1986 est aussi l'année où Jean-Louis m'invite à écrire pour l'énorme catalogue Le Corbusier : une encyclopédie, qui accompagne l'exposition au Centre Pompidou qu'il a co-organisée avec Bruno Reichlin pour le centenaire de la naissance de Le Corbusier. Il m'arrivait tant de choses cette année-là, dans une sorte d'explosion, avec souvent Jean-Louis au milieu. Depuis, nous n'avons cessé de nous croiser, tant sur le plan académique que personnel, vivant à un pâté de maisons d'écart dans le centre de New York. Nous avons d'abord partagé un intérêt commun pour Le Corbusier, puis pour Mies. Lorsque nous avons tous deux participé à l'exposition et au catalogue End of the Century à Los Angeles, il a pris le gratte-ciel comme représentant du siècle, et j'ai pris la maison privée, comme si nous collaborions depuis des pôles opposés sans qu'aucun mot ne soit prononcé. Un autre lien était l'obsession commune de la guerre. Son Architecture en uniforme (2011) a été un tour de force. Lors de sa préparation, il a réussi à faire venir des étudiants de Princeton au Pentagone. De même, lorsqu'il travaillait sur Frank Gehry, il emmenait ses étudiants à Los Angeles pour voir le travail de Gehry et discuter avec lui. Nous avions également ceci en commun : la conviction profonde qu'il faut sortir les étudiants de la salle de classe et les emmener dans le monde, ce que j'avais appris d'Ignasi de Solà-Morales.

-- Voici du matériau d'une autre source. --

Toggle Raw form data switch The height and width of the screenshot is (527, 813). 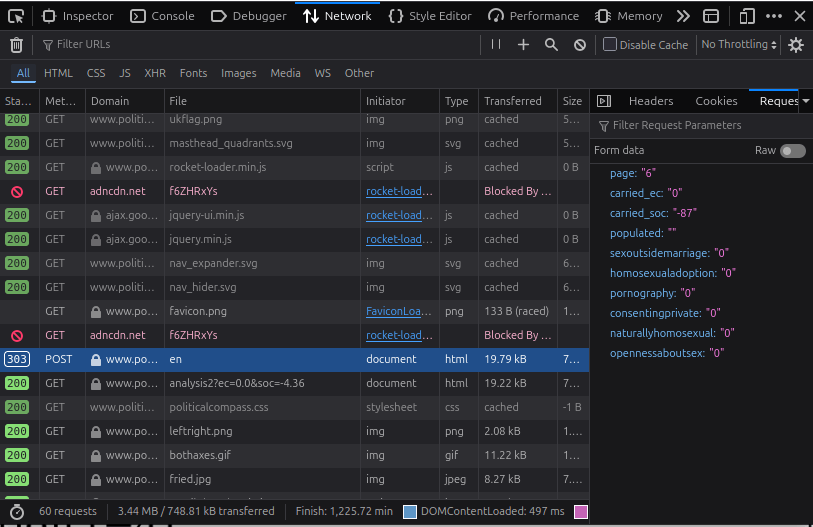point(792,150)
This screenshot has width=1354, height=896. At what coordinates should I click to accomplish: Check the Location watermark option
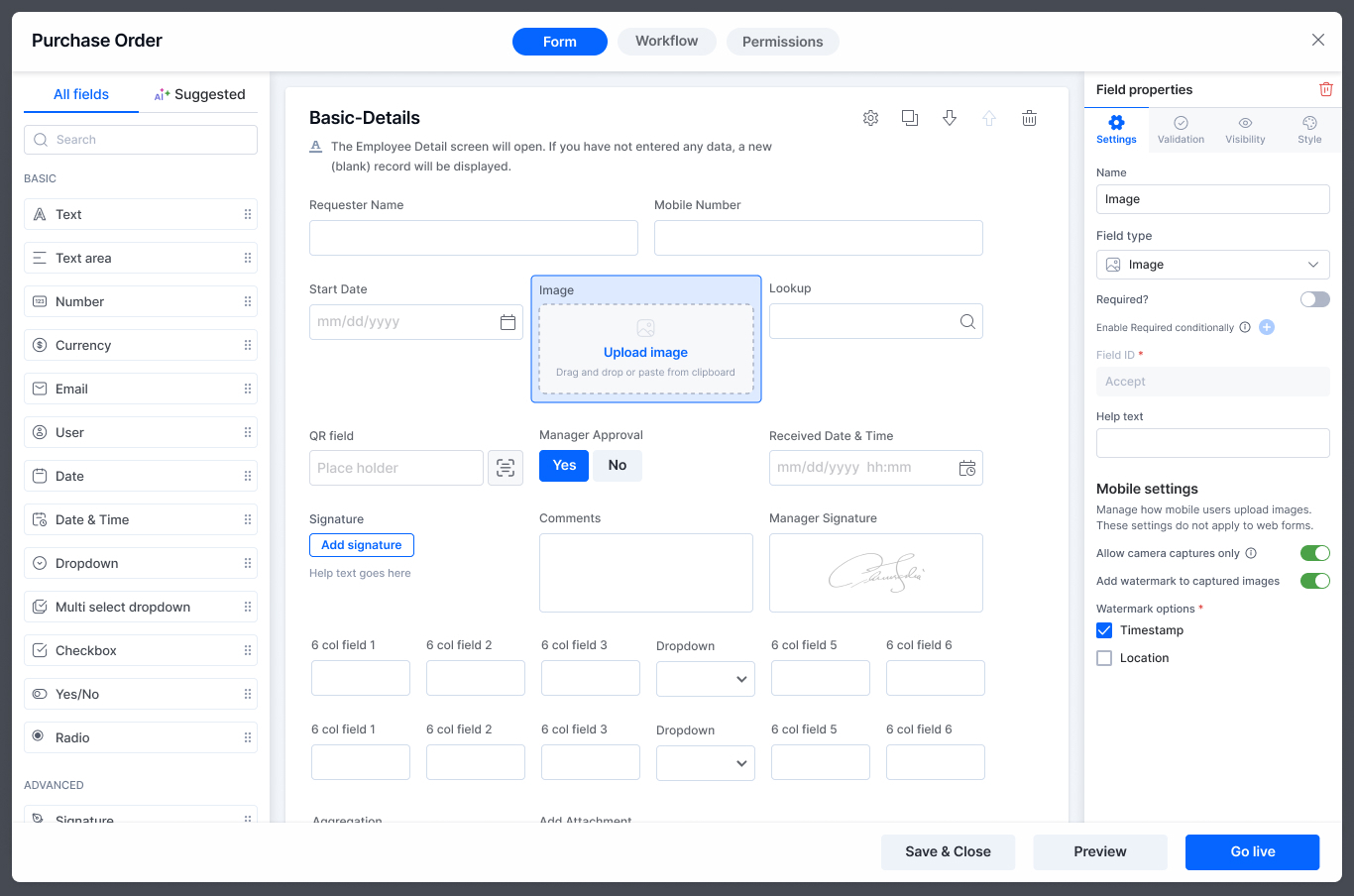point(1104,658)
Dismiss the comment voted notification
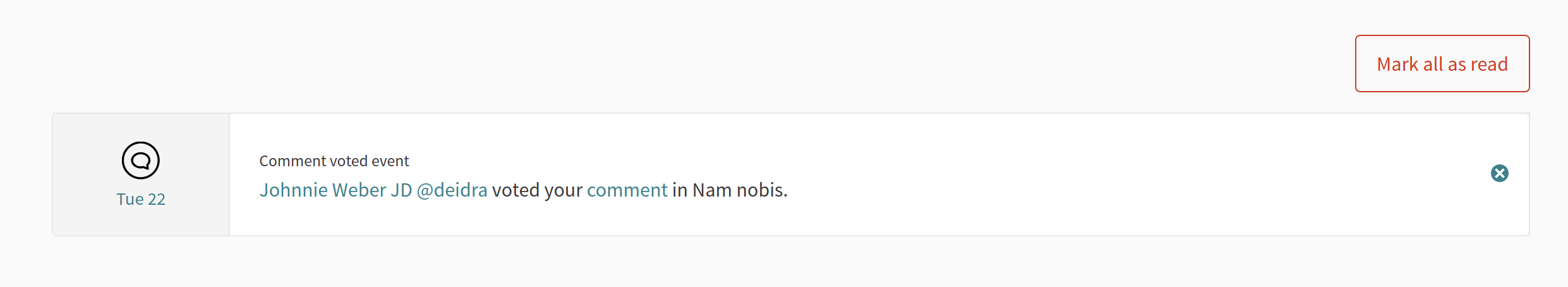 coord(1499,173)
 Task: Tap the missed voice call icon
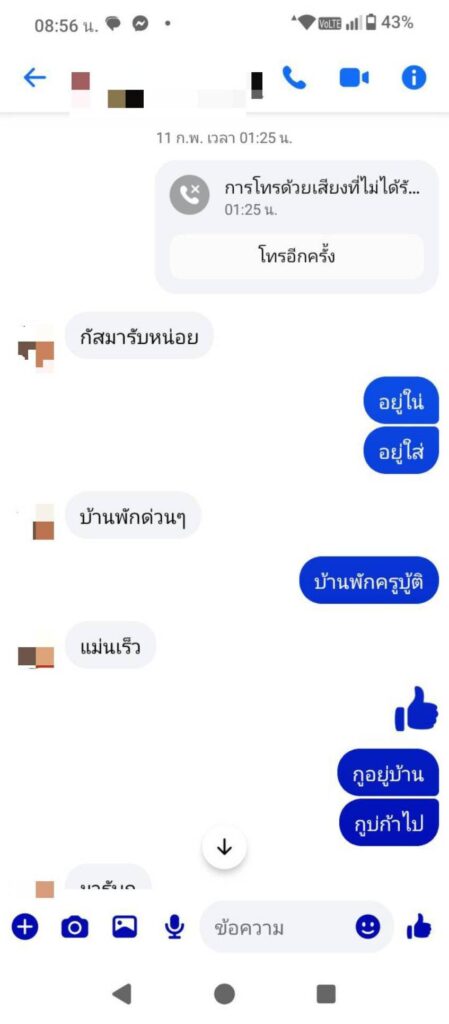189,195
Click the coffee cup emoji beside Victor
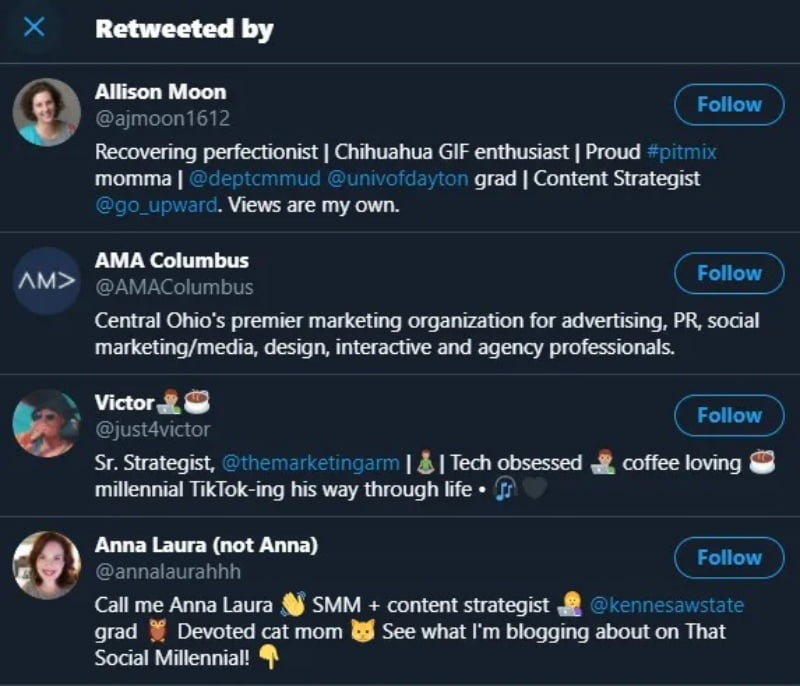 (x=197, y=403)
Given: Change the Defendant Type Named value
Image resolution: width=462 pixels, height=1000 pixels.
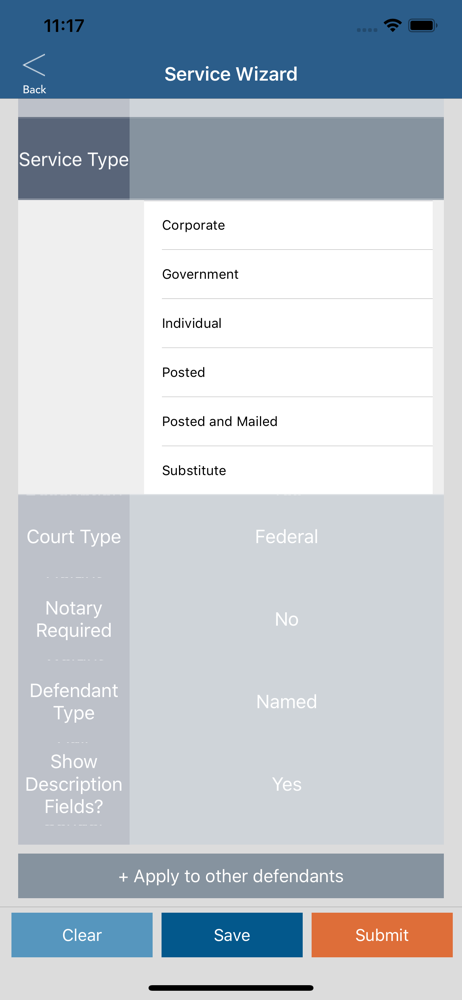Looking at the screenshot, I should [287, 702].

Physiquement, Jean Louis semblait massif. Il se déplaçait dans les salles avec un esprit très concentré, presque comme un politicien, s'assurant d'entrer en contact avec tous ceux dont il pensait avoir besoin, ne se perdant jamais complètement dans une conversation, dans les rires, dans l'alcool. Il était toujours déterminé, attentif à ce qu'il allait faire, et rarement en repos. Pourtant, il y avait des moments particuliers où les émotions jaillissaient. Je ne peux oublier une soirée à La Barceloneta avec Monique Eleb et Mark Wigley après une nouvelle tragédie familiale dans la maison ardéchoise. Il y avait une grande tendresse pour Jean-Louis. Ce mélange de collégialité et de tendresse, je l'ai ressenti pour la première fois à Berlin et il me manque déjà beaucoup, tout comme le reste de sa grande famille d'architectes.
Beatriz Colomina est titulaire de la chaire Howard Crosby Butler d'histoire de l'architecture et directrice du programme de doctorat de l'école d'architecture de l'université de Princeton.